What else you rarely find at this level is platters as beautifully, and carefully, presented as Lee’s. The chef prides himself on distinguishing details. A nigiri of sweet, barbecued eel is made even better by a liberal smattering of toasted black and white sesame seeds. The potential chewiness of the squid is offset, in large measure, by three hash marks that have been etched into its smooth, alabaster surface. As a result, the flesh is resilient, not rubbery. I’m not usually a fan of mayonnaise in my sushi, nor do I look kindly on the predilection of some places for sprinkling chili flakes or a few shakes of hot sauce over a perfectly ordinary roll, but Osaka rescues both practices. It parcels out the mayo judiciously, and it favors the macho, nostril-clearing punch of chili sauce—both of which elevate the Osaka Roll, teeming with diced scallops, from a gloppy, uninspired mess to a glorious, thrilling mess. I couldn’t help but be reminded of a barbecue sandwich topped with cool, creamy coleslaw.

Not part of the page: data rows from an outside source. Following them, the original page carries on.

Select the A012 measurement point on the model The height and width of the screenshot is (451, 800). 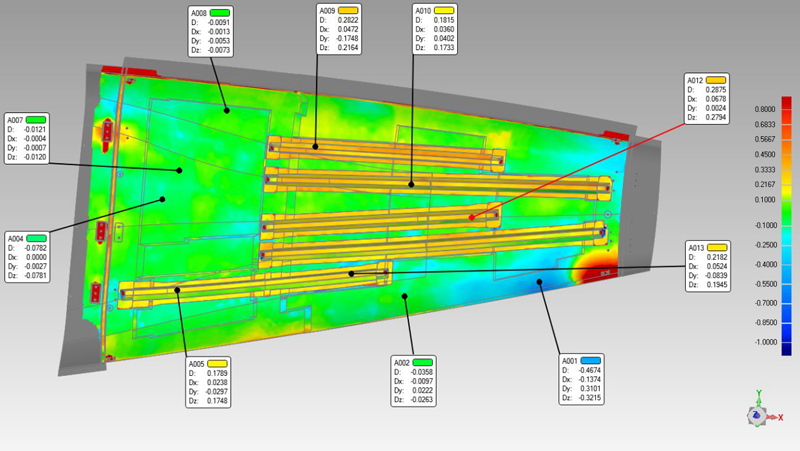471,217
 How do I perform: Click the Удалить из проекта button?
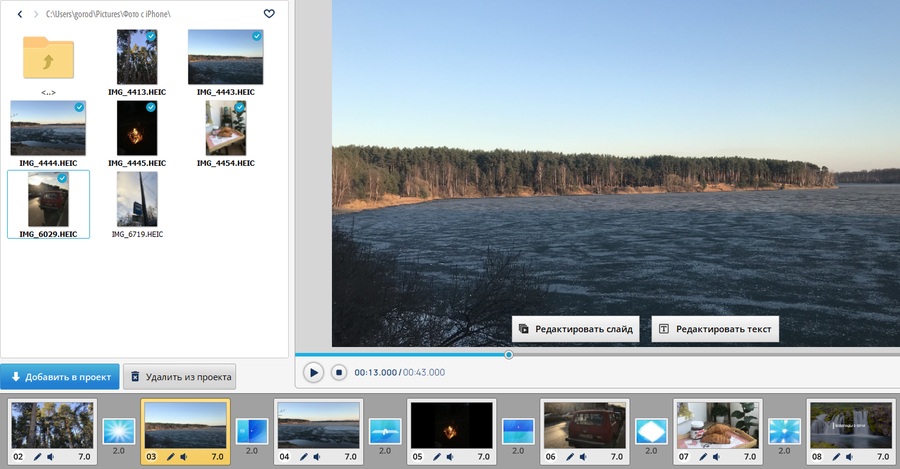coord(180,377)
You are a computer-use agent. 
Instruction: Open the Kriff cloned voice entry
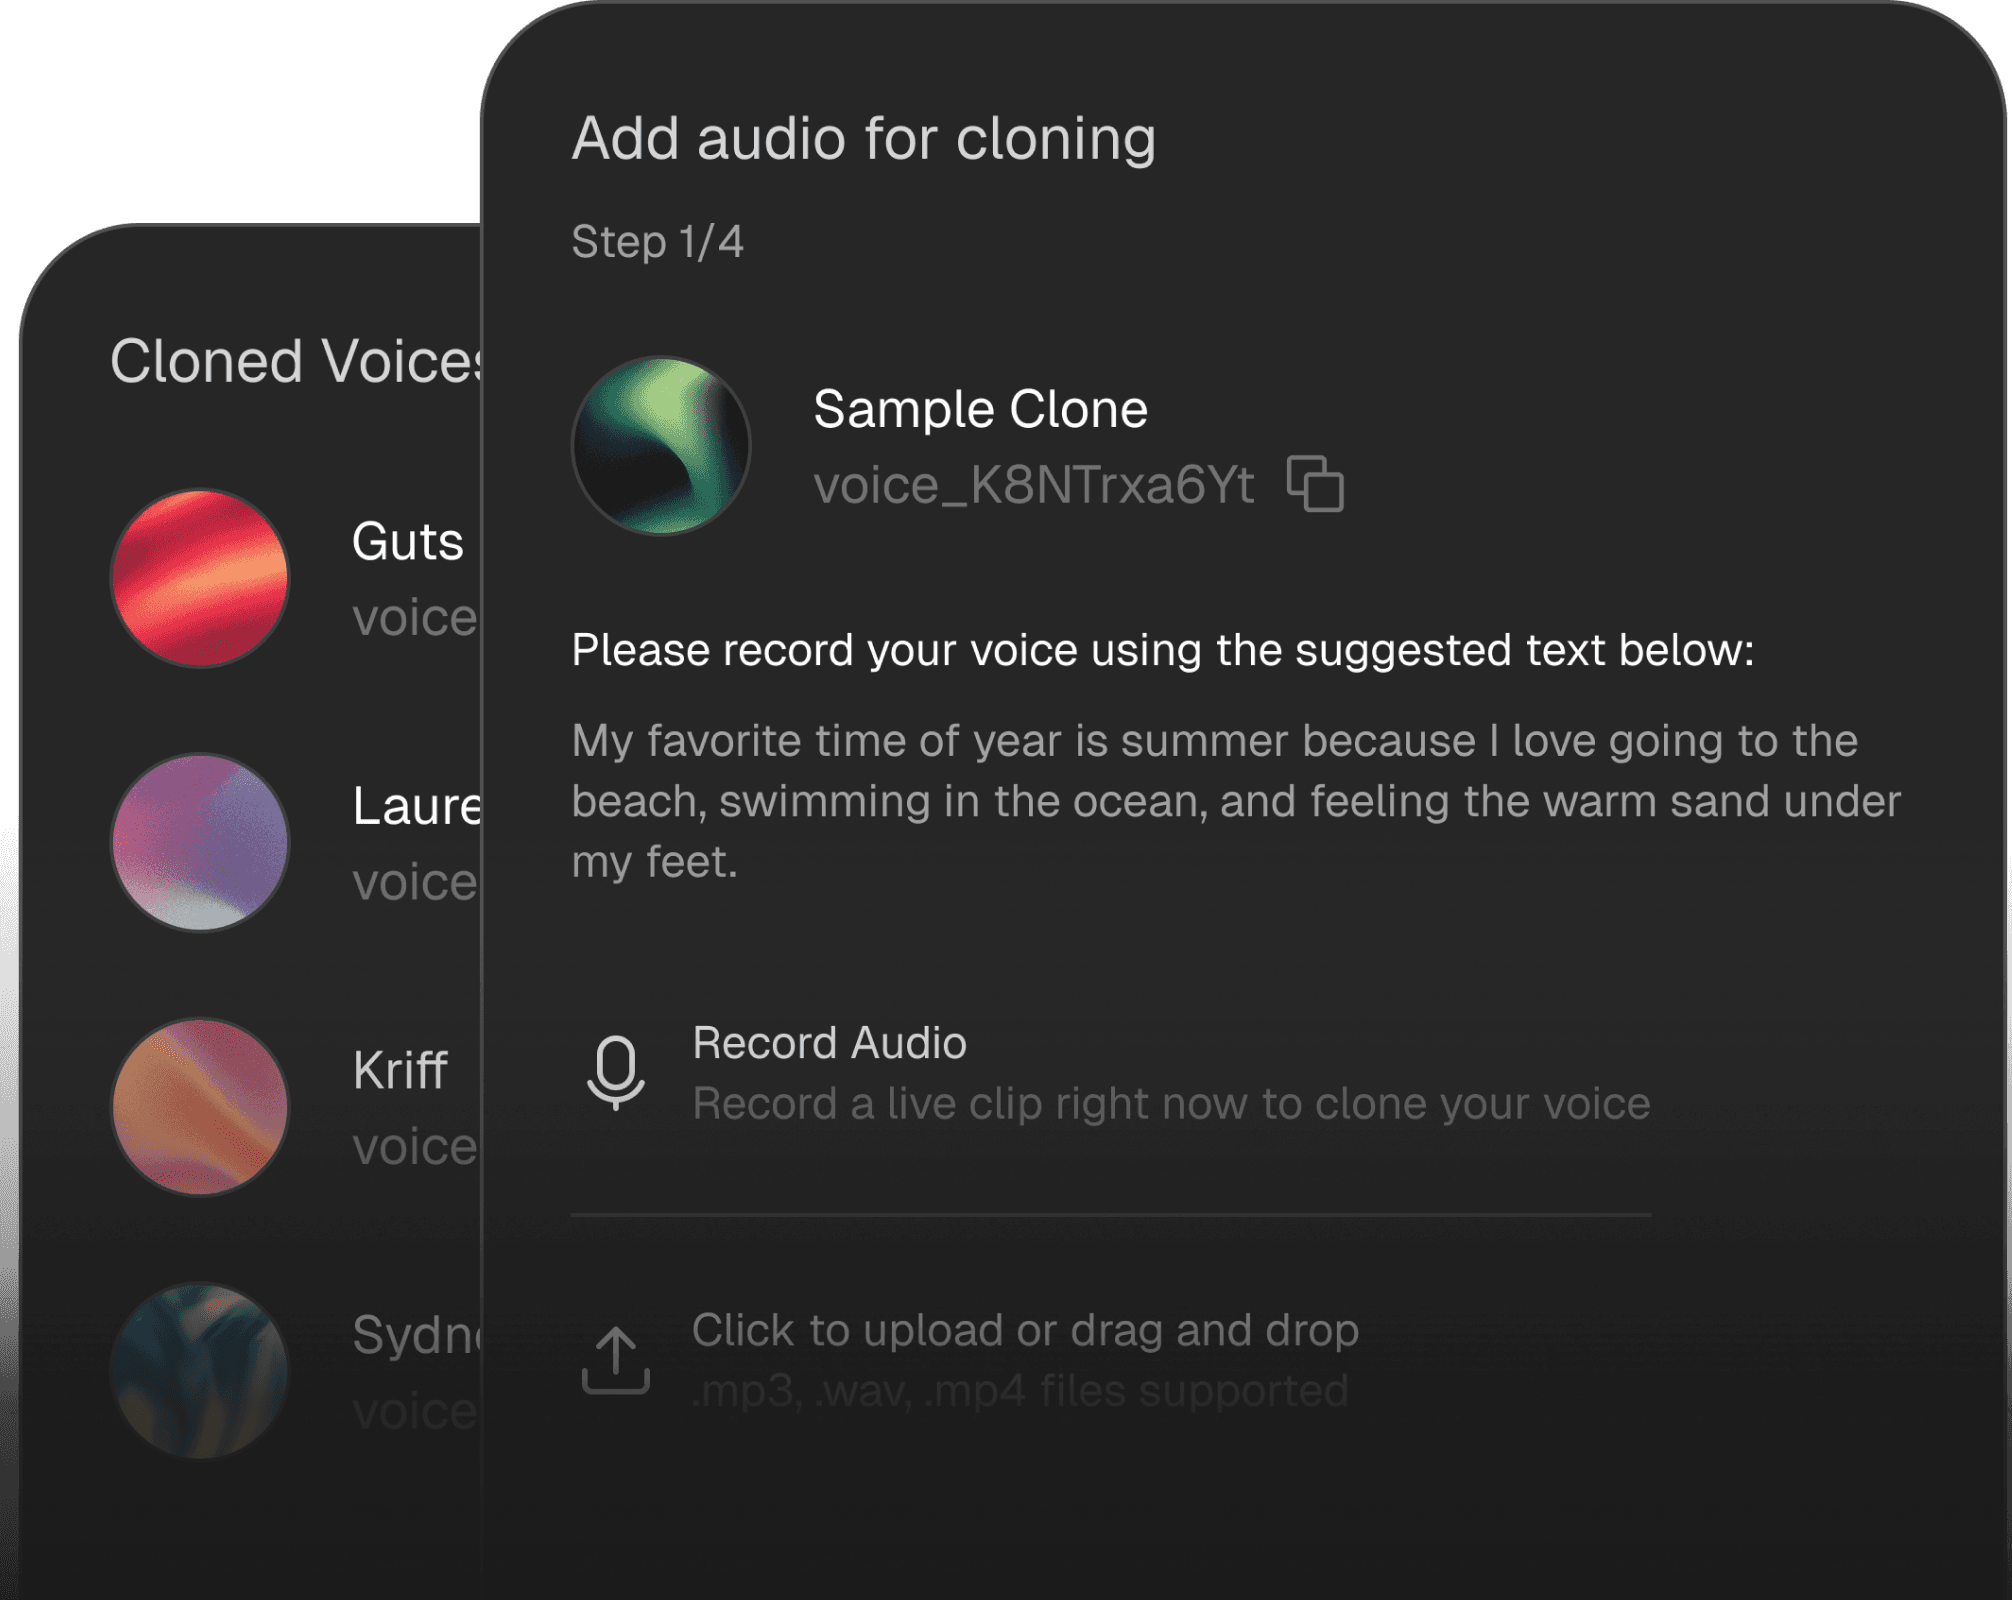(400, 1071)
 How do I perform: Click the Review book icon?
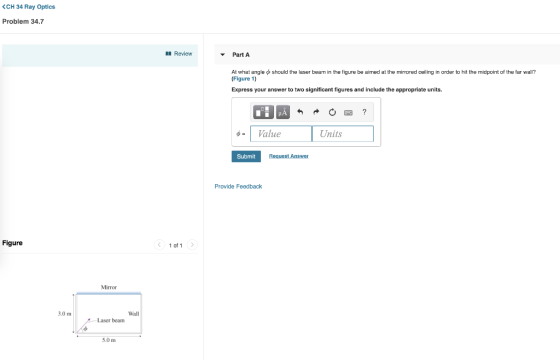pos(168,54)
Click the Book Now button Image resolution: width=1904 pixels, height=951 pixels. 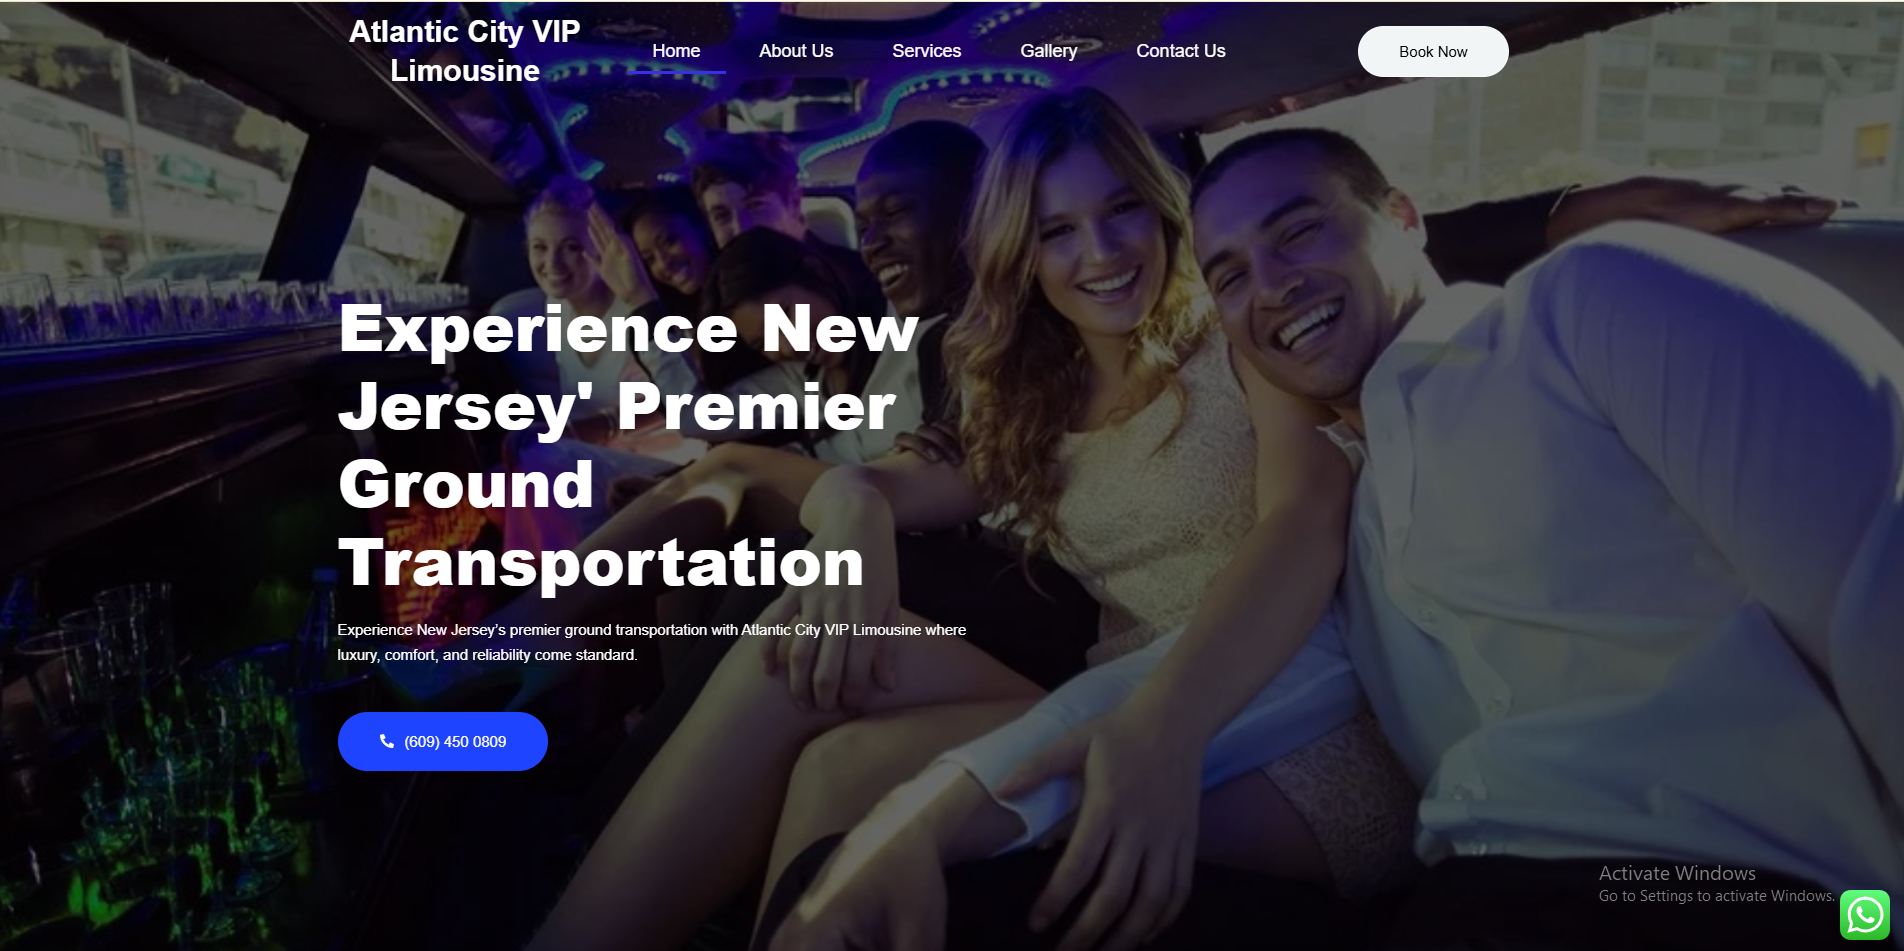click(1433, 51)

If the nonmarinated varieties of tuna are generally bland and disappointing (it doesn’t help that the fish tends to be served just a touch too warm) the other two-thirds of the sushi trinity have been excellent. I’d opt for the salmon belly instead of the salmon; Lee’s shopping results in consistently thick, marbled slices of fish. And his eye is equally keen when it comes to yellowtail; it’s been terrific on each of my four visits.

Can Osaka hold its own with the very best in the city? No. But can it hold its own with the kind of places my ex-friend regarded as practically her right for living in blessed MoCo? And then some.